March 02, 1994|By Roch Eric Kubatko | Roch Eric Kubatko,Sun Staff Writer

Sooner or later, Arundel coach Gerald Moore figured, Northern-Calvert would have to cool off.

It happened soon enough to allow his team to extend its season at least one more game.

Fourth-seeded Arundel rode the outstanding all-around performance of junior guard Bakari Ward and a rejuvenated defensive effort in the second half to a 81-69 victory over the fifth-seeded Patriots in the Class 4A East Region playoffs.

Ward, a transfer from Severna Park, had 30 points, eight rebounds, five steals and three assists.

"Bakari has stepped up into his own," said Moore, who won his first playoff game in five years at Arundel. "He could always play defense, and he's just an intelligent player. He understands what it takes to win deep down in his heart."

Senior Sean Soyars had 25 points for the Wildcats (16-7), who advance to tomorrow night's semifinals at top-seeded Annapolis. The Panthers have defeated Arundel twice.

Arundel took a 43-42 lead on a three-pointer by Soyars with 4:10 left in the third quarter. The margin grew to five points at the end of the quarter and 10 early in the fourth, but Northern battled back to within one, 60-59, with 4:17 remaining.

That's when Ward again took charge, scoring on a drive and making a steal. Soyars took a pass from Hedrick and scored inside, Daryl Cooper made two free throws, Soyars hit twice from the line and Arundel was in the midst of a 12-0 run.

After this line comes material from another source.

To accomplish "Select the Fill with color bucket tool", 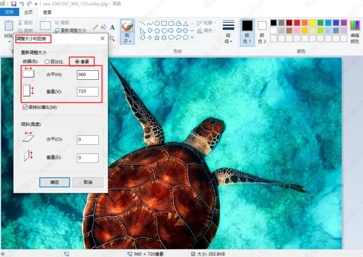I will (104, 27).
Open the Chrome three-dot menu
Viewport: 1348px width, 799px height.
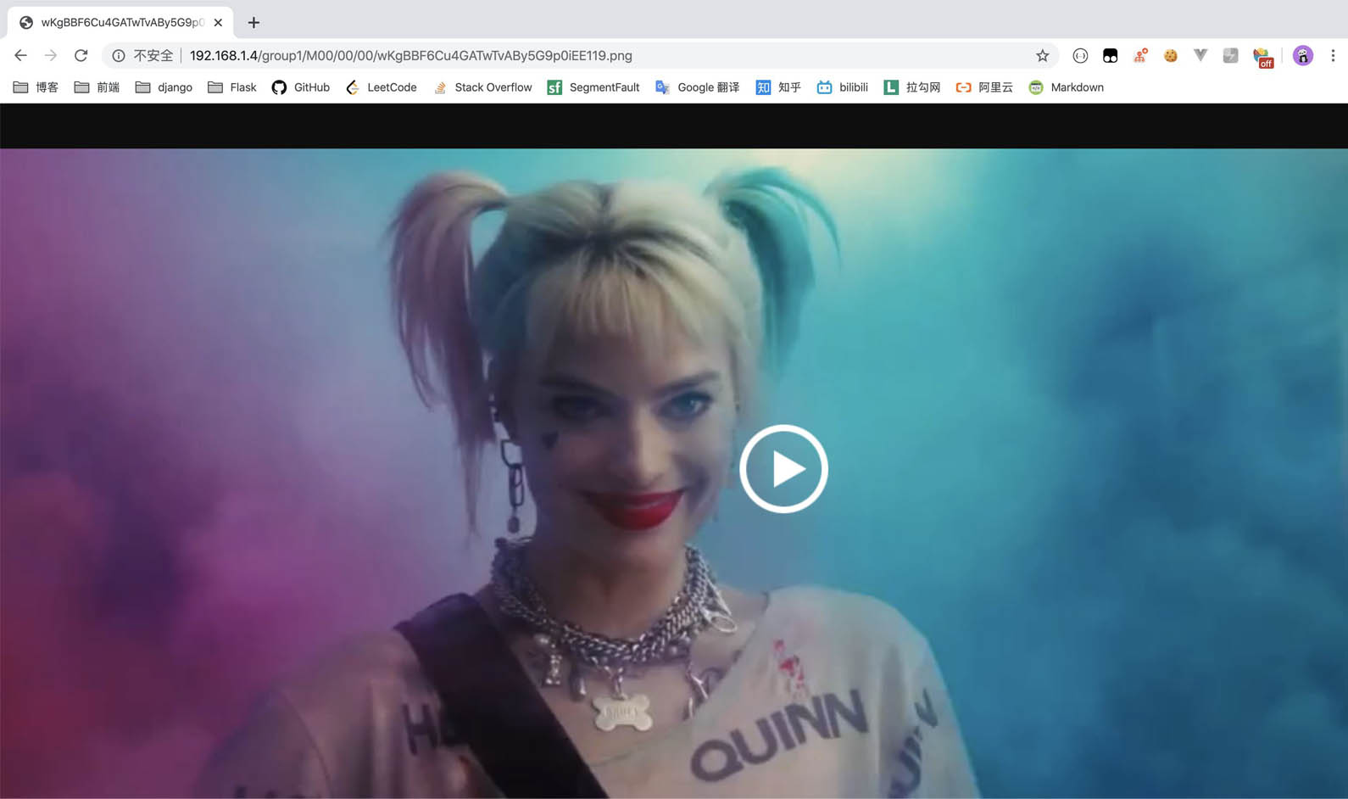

Earlier in the week, Moore said it was "defense that wins championships," but the Wildcats didn't have enough in the first half. Northern (16-6) went 15-for-28 from the field, either scoring in the lane or hitting the uncontested three-pointer. That left Arundel behind, 35-32, heading into the third quarter.

"The way we were going to get back in the game was to make them stop shooting like that," said Moore, whose team is ranked No. 19 in the metro area and owns a four-game winning streak. "We started contesting them in the second half and things just turned around."

Said Soyars, who scored 18 of his points in the second half: "We knew we had to go to the boards hard be cause that was the problem in the first half. They got a lot of second shots and open shots. We buckled down defensively."

The Patriots wound up 28-for-62 from the field, compared to Arundel's 23-for-47. The Wildcats made 30 of 43 free throws.

One challenge down, another to go. Will the Wildcats figure out a way to get past Annapolis?

"The road to [Cole Field House] always goes through Naptown," Moore said. "It's going to be a tough challenge, but if we want to be champions we have to go through teams like that. We'll be ready."